Arkansas lawmakers propose bill to ban nearly all abortions

Massachusetts, Utah

A proposed bill put forward by two Arkansas lawmakers would ban all abortions in the state except those committed to save the life of the mother. Though frequently mentioned as a reason for abortion, deliberately killing a child in the womb to save the life of his or her mother is never medically necessary, according to more than 1,000 medical professionals.

State Senator Jason Rapert (R) and State Representative Mary Bentley (R) introduced “An Act to Create the Arkansas Unborn Child Protection Act” on Wednesday. “It is time for the United States Supreme Court to redress and correct the grave injustice and the crime against humanity which is being perpetrated by their decisions in Roe v.
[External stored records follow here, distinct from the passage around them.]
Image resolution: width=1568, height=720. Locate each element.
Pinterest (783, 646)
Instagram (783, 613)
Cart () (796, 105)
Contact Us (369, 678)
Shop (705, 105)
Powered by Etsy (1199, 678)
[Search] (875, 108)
Wade, Doe v. Bolton and Planned Parenthood v. Casey,” said the legislators.

Under the proposed bill, a doctor or anyone who commits or attempts to commit an abortion could face a fine of up to $100,000 or 10 years in jail. “It is the intent of this subchapter to ensure that abortion in Arkansas is abolished and protect the lives of unborn children,” reads the bill.

The Family Council believes this bill — if passed — could threaten Roe v. Wade. “S.B. 6 will give the U.S. Supreme Court the opportunity to overturn Roe v. Wade,” Family Council President Jerry Cox said in a statement. “Family Council fully supports the passage of this good law. This is an opportunity for Arkansas to be a real leader in the effort to end abortion in America.”

READ: Pro-life laws credited with saving 500 babies in Arkansas last year

He added that “Arkansans are overwhelmingly pro-life” and recent public polling shows 23% of Arkansans think abortion should be entirely illegal, while 59% believe it should be legal only under certain circumstances.


Current Arkansas law states that abortion may only be committed after 20 weeks in cases involving rape or incest, or to save the health or life of the mother. Additional laws include requiring parental consent before an abortion, a ban on telemedicine abortion, and a 72-hour waiting period with state-directed counseling before an abortion. A law passed in February 2019 will automatically outlaw abortion in the state in the event that Roe v. Wade is overturned or an amendment is adopted that gives states the authority to prohibit abortions. Another law signed in March 2019 would have banned abortion after 18 weeks except in cases of medical emergencies or rape or incest; however, a judge blocked that law from taking effect.